UC Davis passes divestment resolution, years of work continues
This op-ed was co-written by Yazan Amro and Evan Sandlin. Yazan is a grad student studying Physiology at Case Western Reserve University and also an undergrad University of California at Davis Alum and Evan is a Political Science Grad student at UC Davis.
On Thursday night, the University of California at Davis joined the growing list of UC campuses that have passed resolutions calling for divestment from corporations profiting from the Israeli occupation of Palestine. With 8 yes votes, 2 no votes, and 2 abstentions, the student senate at UC Davis formally recommended the UC Regents to withdraw all investments in Veolia Environment, Raytheon, Caterpillar Inc., and G4S.
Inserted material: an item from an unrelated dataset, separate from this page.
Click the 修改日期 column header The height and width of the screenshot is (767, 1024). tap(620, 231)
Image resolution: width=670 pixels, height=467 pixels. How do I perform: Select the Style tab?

The passing of the resolution at UC Davis means that seven out of nine UC student governments have now voted in favor of urging the UC Regents to divest. Earlier this year UAW 2865, the UC graduate student union, passed a similar resolution that called on both the UAW and the UC to divest from Israeli occupation. These events signal an important turning point in the call for Boycott Divest and Sanction (BDS) and demonstrate that the moral argument for divestment, at least among university students, has shifted.
The adoption of the BDS resolution at UC Davis was the culmination of a three-year effort by the UC Davis branch of Students for Justice in Palestine as well as other dedicated pro-Palestinian students, and typifies the kind of trajectory that BDS battles have taken. The first divestment campaign at UC Davis was introduced in Spring of 2013 and never made it to the Senate table because the resolution was rejected in commission hearings. The following year, the resolution passed a majority of the commissions and was seen at the senate table but resulted in a 5-5-2 tie. However, the Associated Students, University of California at Davis Vice President’s abstaining vote failed to break the tie and ended in a 5-5-3 failure.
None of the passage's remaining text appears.